Page extract:
◇ ◇ ◇ ◇ ◇

CARE

CARE helps raise awareness about epidemic diseases so girls like Aimee can get access to life-saving medical care. She is holding a picture of her grandmother who died from Ebola.

CARE also encourages girls like Hadiza, who had to flee violence in Nigeria, to continue to pursue education

CARE (Cooperative for Assistance and Relief Everywhere) is a major international humanitarian agency that delivers emergency relief during a crisis and maintains long-term international development projects. Founded in 1945, CARE is non-governmental, and is one of the largest and oldest humanitarian aid organizations focused on fighting global poverty. When it was first established in the United States after World War II, CARE sent "CARE packages" of food and household goods to Europe where large numbers of people were starving as the continent recovered from the war. CARE has since spread across the globe. In 2016, CARE reported working in 94 countries, supporting 962 poverty-fighting projects and humanitarian aid projects, and reaching over 80 million people and 256 million people indirectly.


CARE's programs in the developing world address a broad range of topics including emergency response, food security (delivering food), clean water, economic development, climate change, agriculture, and health. One of its biggest initiatives is to help more girls get equal access to education, which is directly tied to their future success and eventually ending the cycle of poverty. CARE works at the local, national, and international levels for policy change (new laws) and the rights of poor people. Within each of these areas, CARE focuses particularly on empowering and meeting the needs of women and girls and promoting gender equality.

◇ ◇ ◇ ◇ ◇

Collected data

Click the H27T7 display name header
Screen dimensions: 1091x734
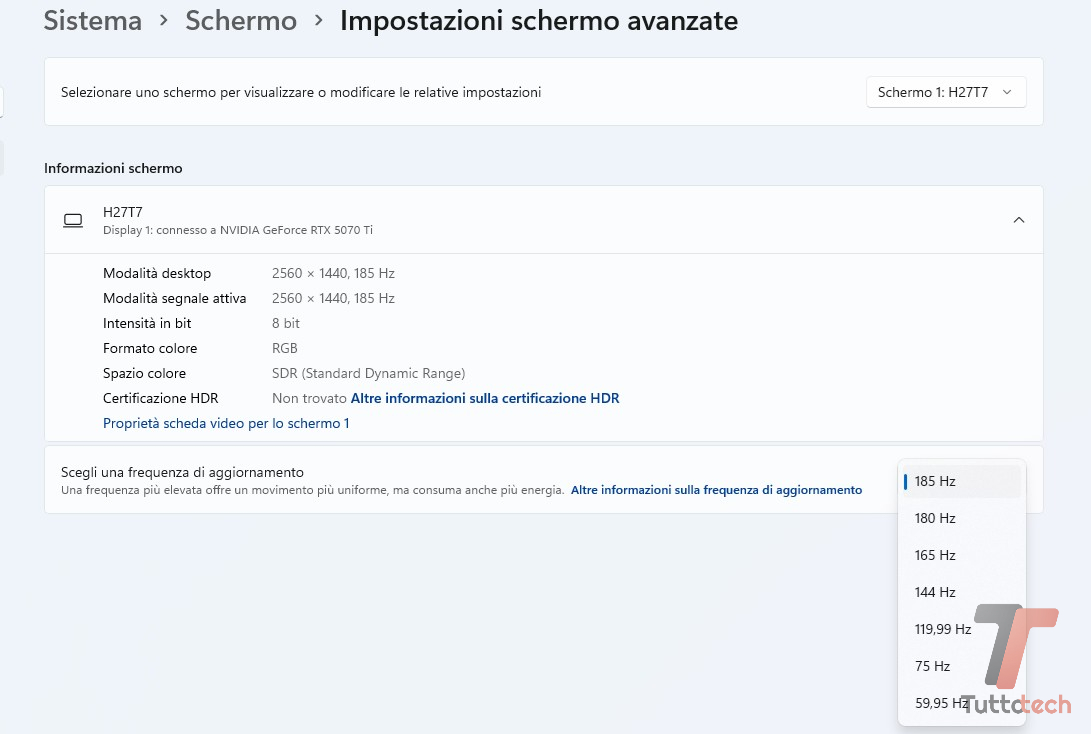[x=123, y=212]
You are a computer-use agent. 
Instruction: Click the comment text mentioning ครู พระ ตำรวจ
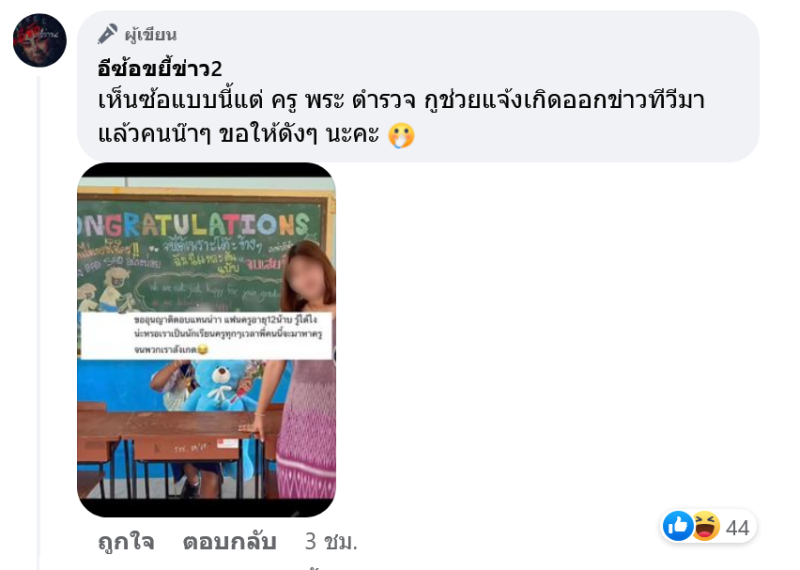coord(402,117)
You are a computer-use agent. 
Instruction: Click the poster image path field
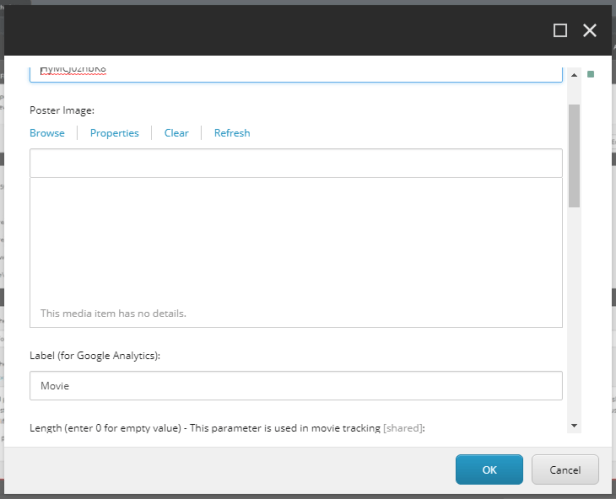(x=296, y=163)
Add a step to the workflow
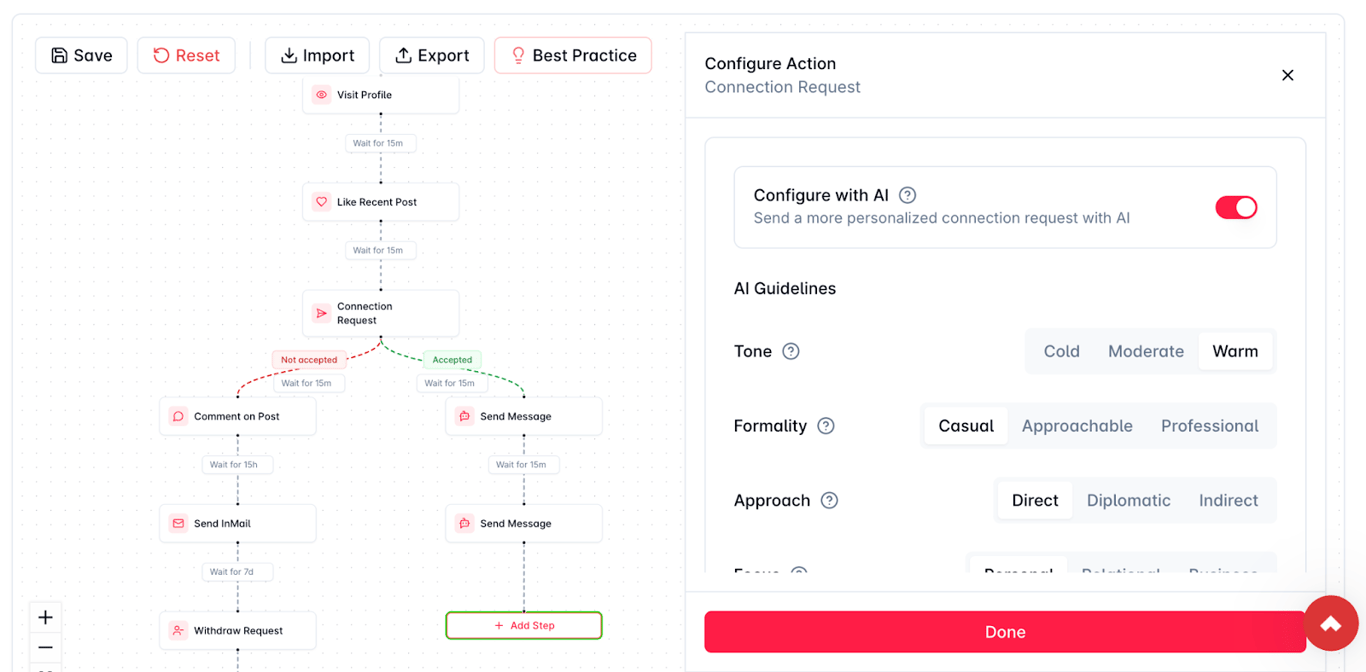Screen dimensions: 1366x672 [524, 626]
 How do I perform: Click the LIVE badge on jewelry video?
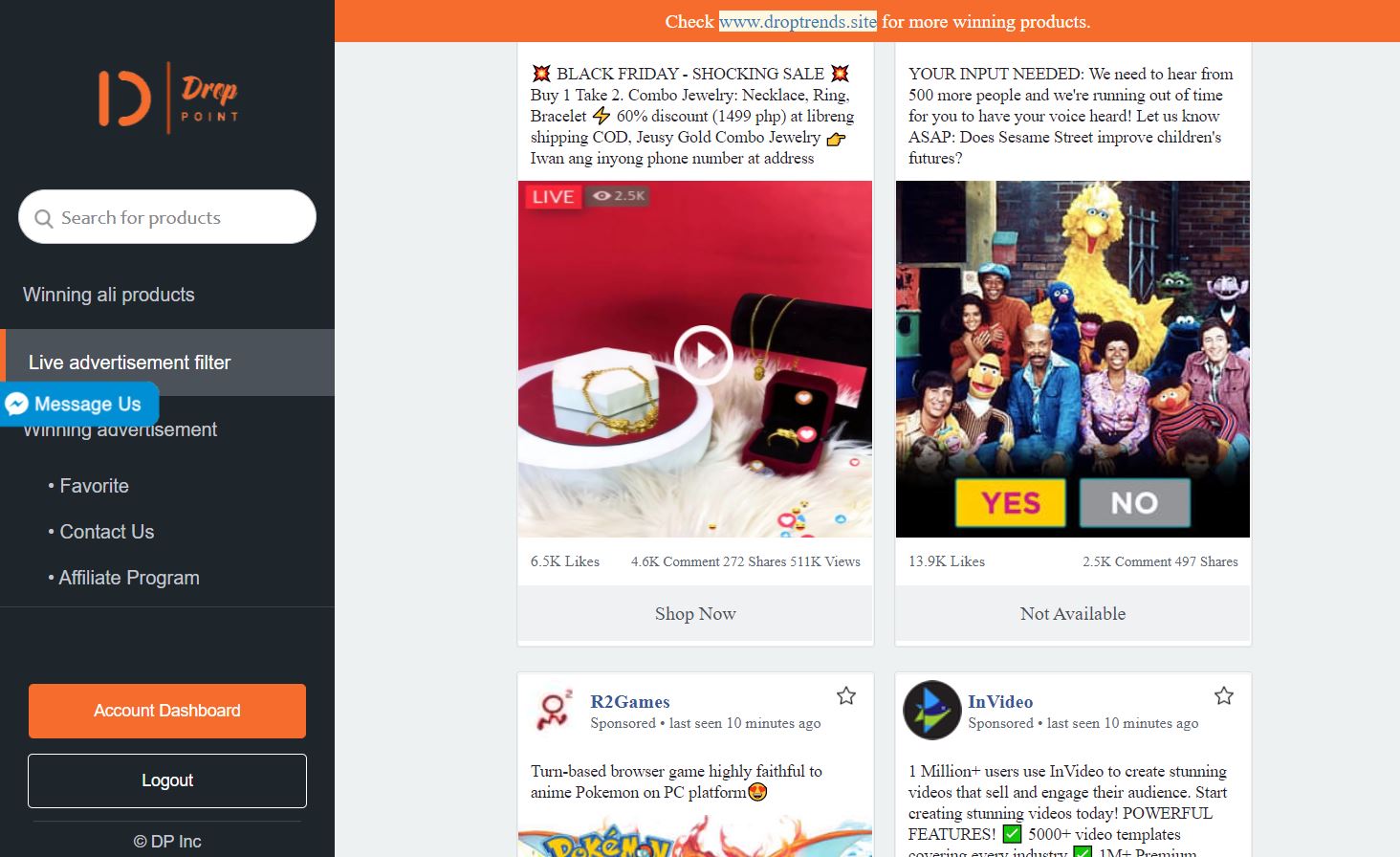tap(553, 196)
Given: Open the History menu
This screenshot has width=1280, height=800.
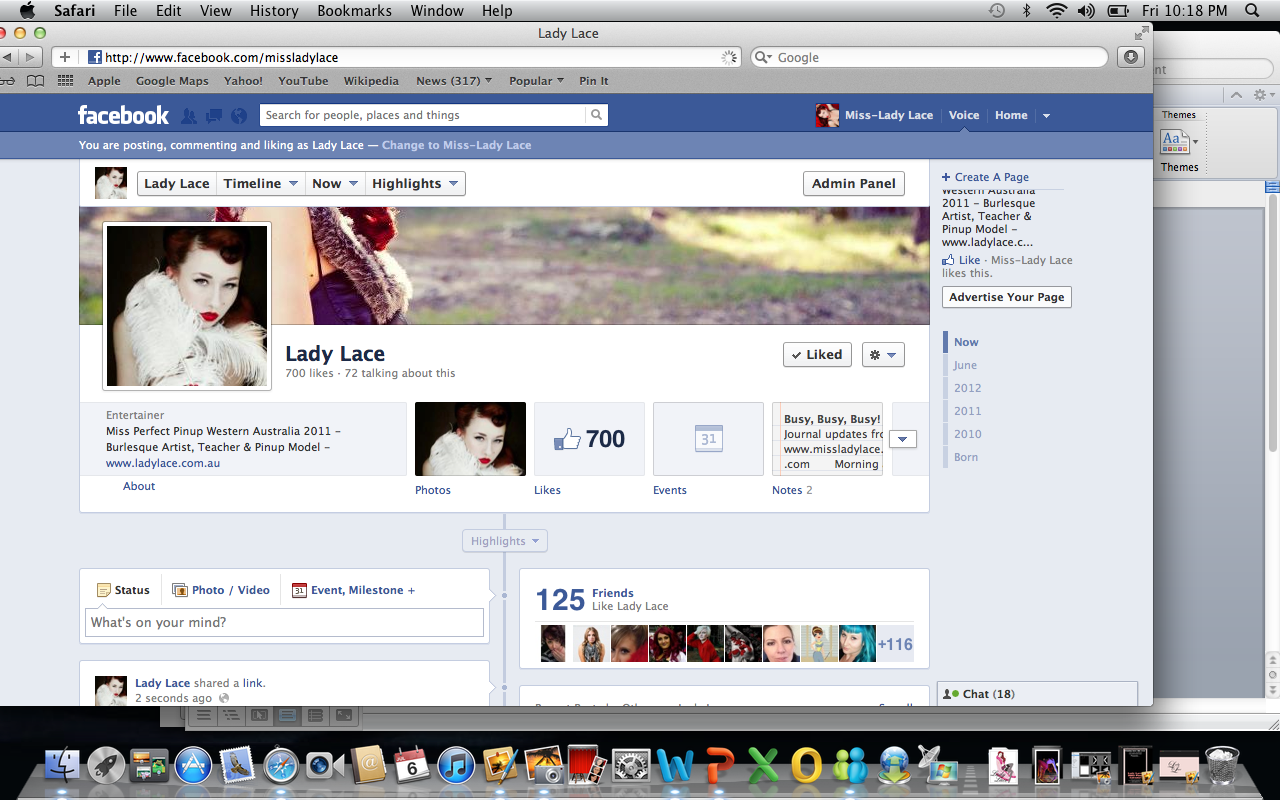Looking at the screenshot, I should click(x=274, y=11).
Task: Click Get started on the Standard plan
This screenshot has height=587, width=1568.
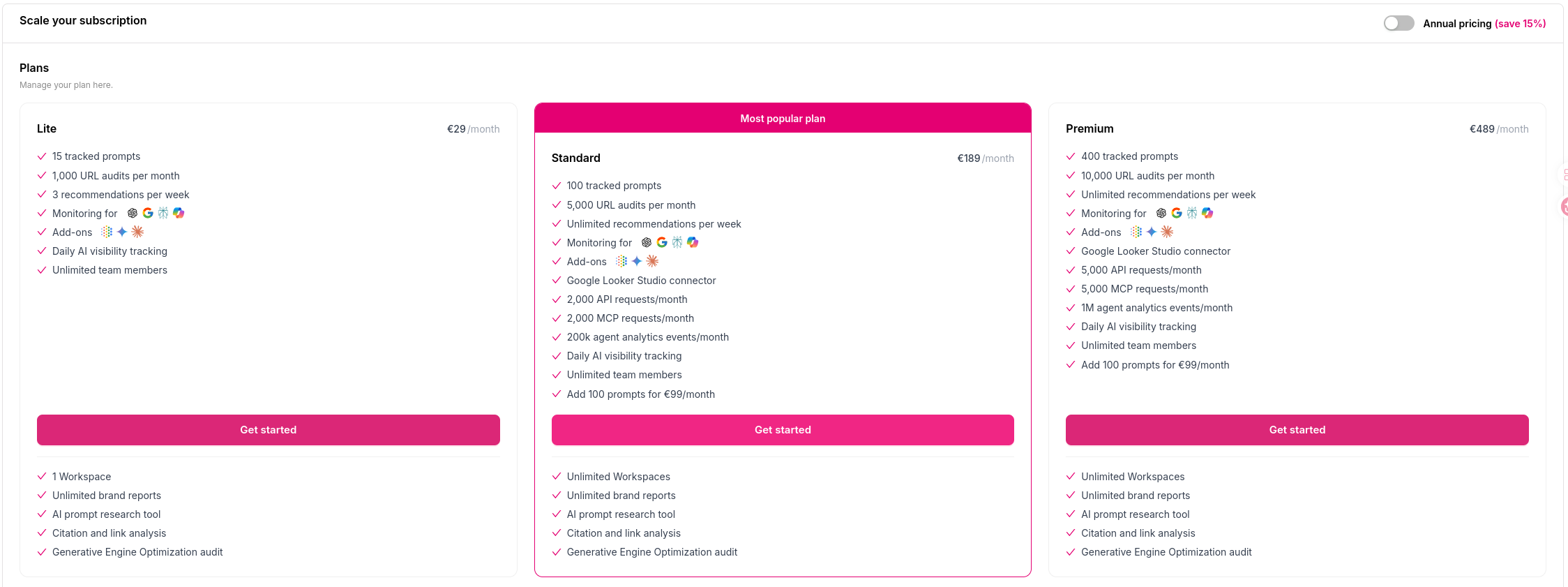Action: (783, 430)
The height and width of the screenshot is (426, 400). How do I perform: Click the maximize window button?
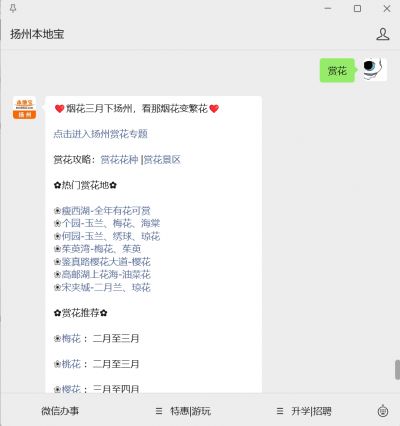[x=357, y=9]
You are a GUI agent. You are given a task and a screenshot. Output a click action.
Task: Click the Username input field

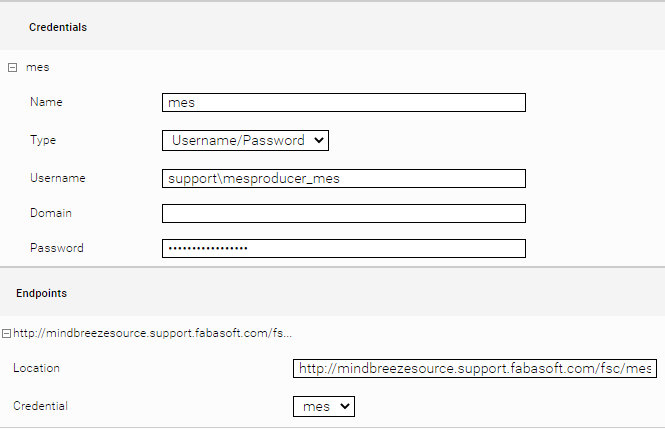tap(343, 178)
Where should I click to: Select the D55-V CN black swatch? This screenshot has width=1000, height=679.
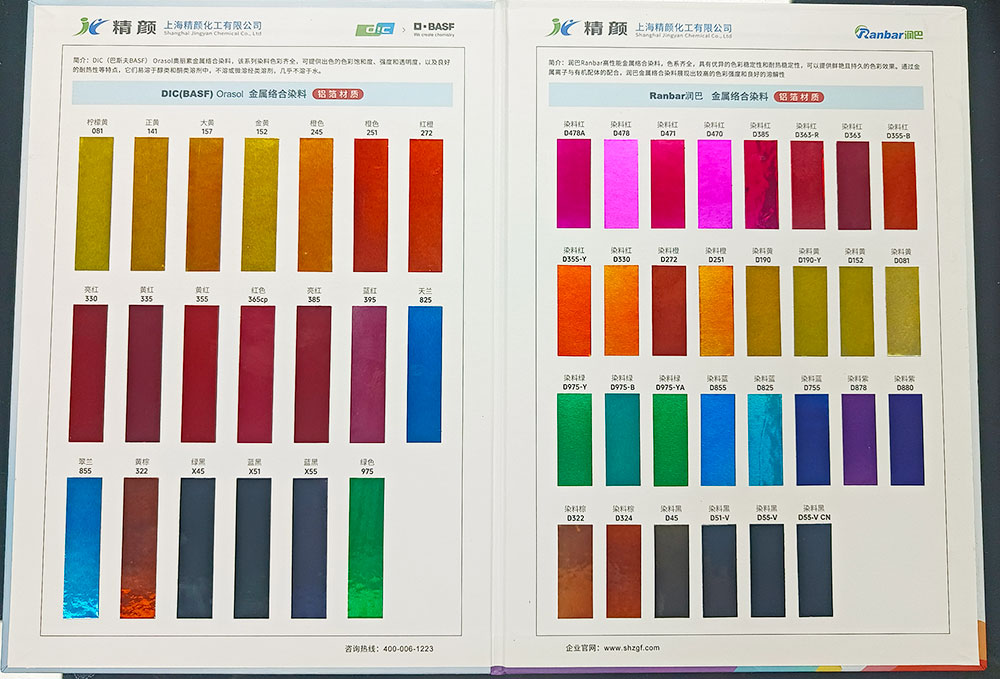814,570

◇ ◇ ◇ ◇ ◇

Assignment A:
According to the passage about CARE, in how many countries did CARE report working in 2016?
Assignment B:
Retype the passage about CARE from "CARE's programs in" to "promoting gender equality." with no changes.
Assignment C:
Extend the passage about CARE by writing what would come after its final sentence.
The listing is not needed for this work.

Answer A:
94 countries

Answer B:
CARE's programs in the developing world address a broad range of topics including emergency response, food security (delivering food), clean water, economic development, climate change, agriculture, and health. One of its biggest initiatives is to help more girls get equal access to education, which is directly tied to their future success and eventually ending the cycle of poverty. CARE works at the local, national, and international levels for policy change (new laws) and the rights of poor people. Within each of these areas, CARE focuses particularly on empowering and meeting the needs of women and girls and promoting gender equality.

Answer C:
CARE's well-known "I am Powerful" campaign launched in the USA in September 2006 and was intended to bring public attention to the organization's long-standing focus on women's empowerment. CARE states that its programs focus on women and girls both because the world's poor are disproportionately female and because women's empowerment through education is thought to be an important driver of development. CARE also emphasizes that it considers working with boys and men an important part of women's empowerment, and that women's empowerment benefits both genders


CARE International is a confederation of fourteen CARE National Members, each of which acts as an independent non-profit, non-governmental organization. However, there are many projects in developing countries that do not have a National Member present. In 2014, CARE had over 200 projects in 28 African nations, which amounted to the participation of almost 20 million people. The organization does most of its fundraising through donations. Individuals who want to donate to CARE can simply give money to the organization, or they can choose exactly how their donation will be spent through CARE's "gift catalog." In the Gift Catalog, donors select from a variety of gift options that vary in price; donors can select from books and school supplies, 2 goats, emergency food, lifesaving medicine, and others.